EXERCISE OBJECTIVE: Please reproduce the material, starting at the line containing "Task: Like the" and ending after the line containing "tap(584, 263)", shifting every coordinate in the answers up by 131. Leave the pictures out of your output.

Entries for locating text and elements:
§ §

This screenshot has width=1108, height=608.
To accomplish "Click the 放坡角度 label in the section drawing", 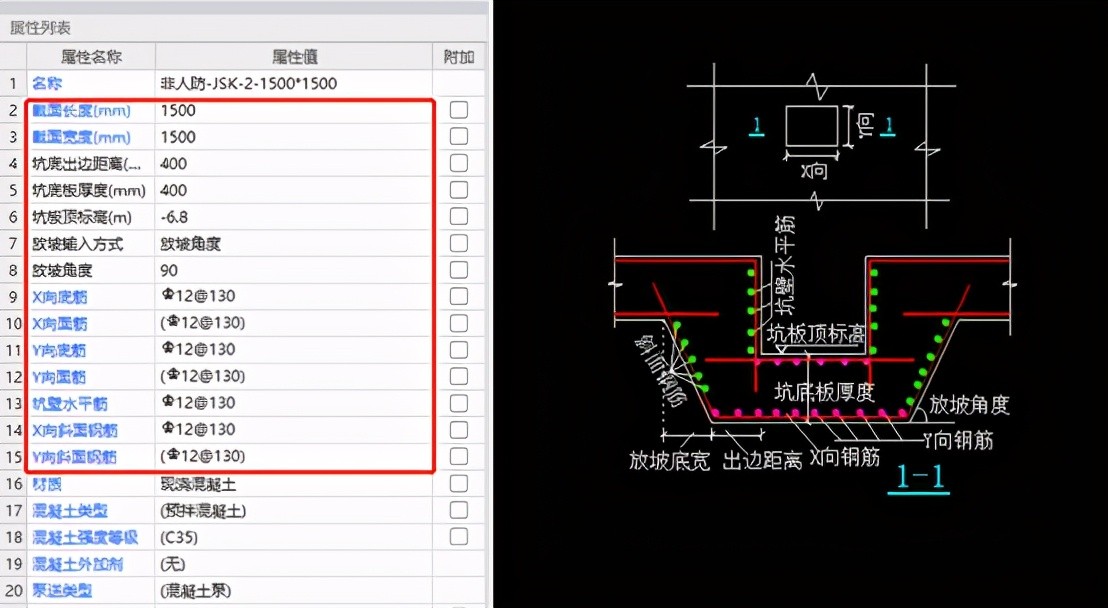I will 969,405.
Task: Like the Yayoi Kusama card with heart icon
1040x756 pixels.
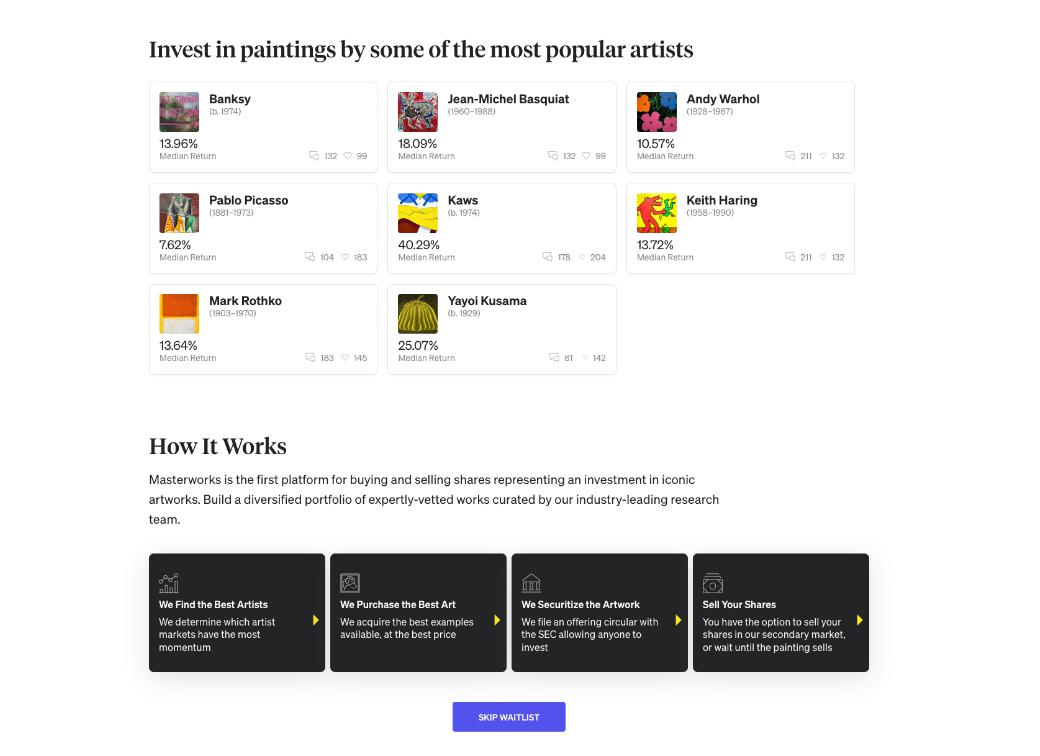Action: pyautogui.click(x=584, y=358)
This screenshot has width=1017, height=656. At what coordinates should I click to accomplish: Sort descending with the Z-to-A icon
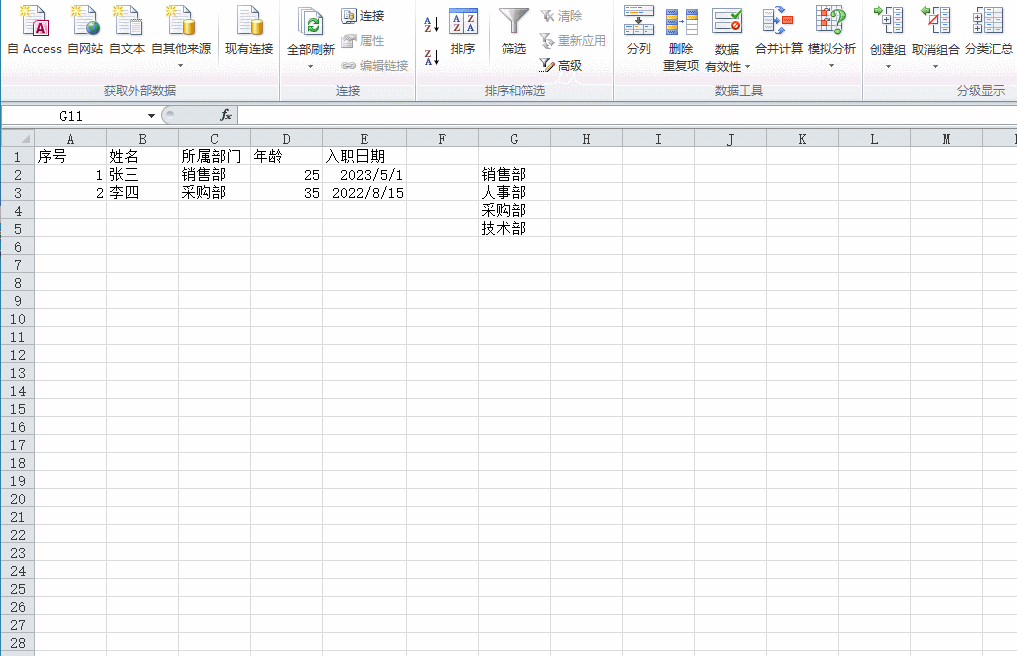pyautogui.click(x=431, y=57)
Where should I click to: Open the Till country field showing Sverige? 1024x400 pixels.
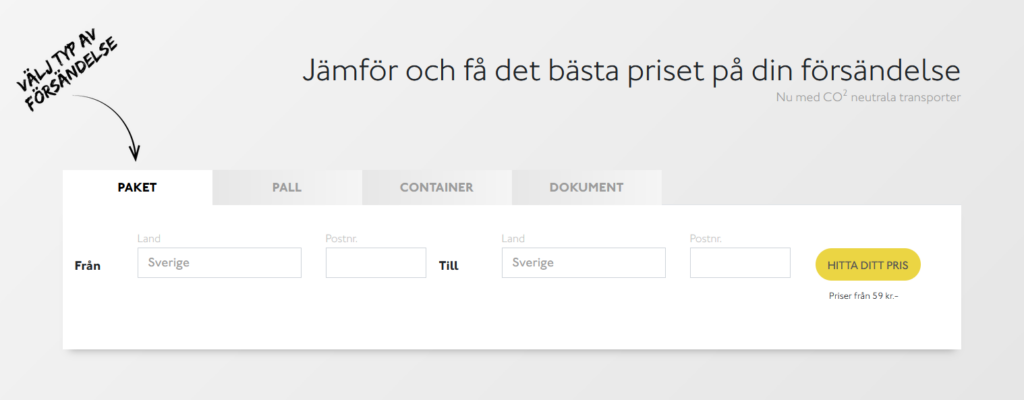tap(584, 263)
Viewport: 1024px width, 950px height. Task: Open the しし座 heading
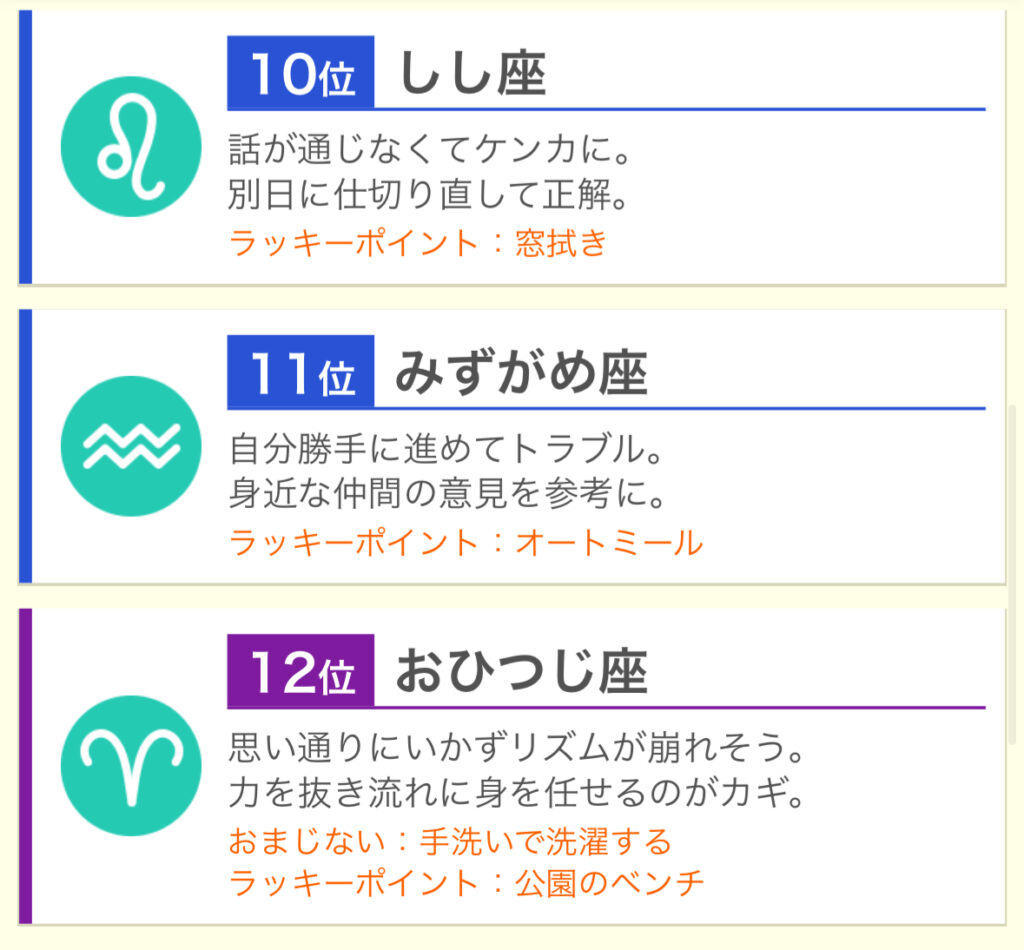(472, 73)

§ §

COMPLETE ANSWER:
Task: Like the Yayoi Kusama card with heart icon
1040x756 pixels.
Action: pyautogui.click(x=715, y=489)
This screenshot has width=1017, height=656. At what coordinates should I click to accomplish: Sort descending with the Z-to-A icon
pyautogui.click(x=562, y=188)
Where should I click to: Open the Till country field showing Sverige? 1024x400 pixels.
tap(715, 394)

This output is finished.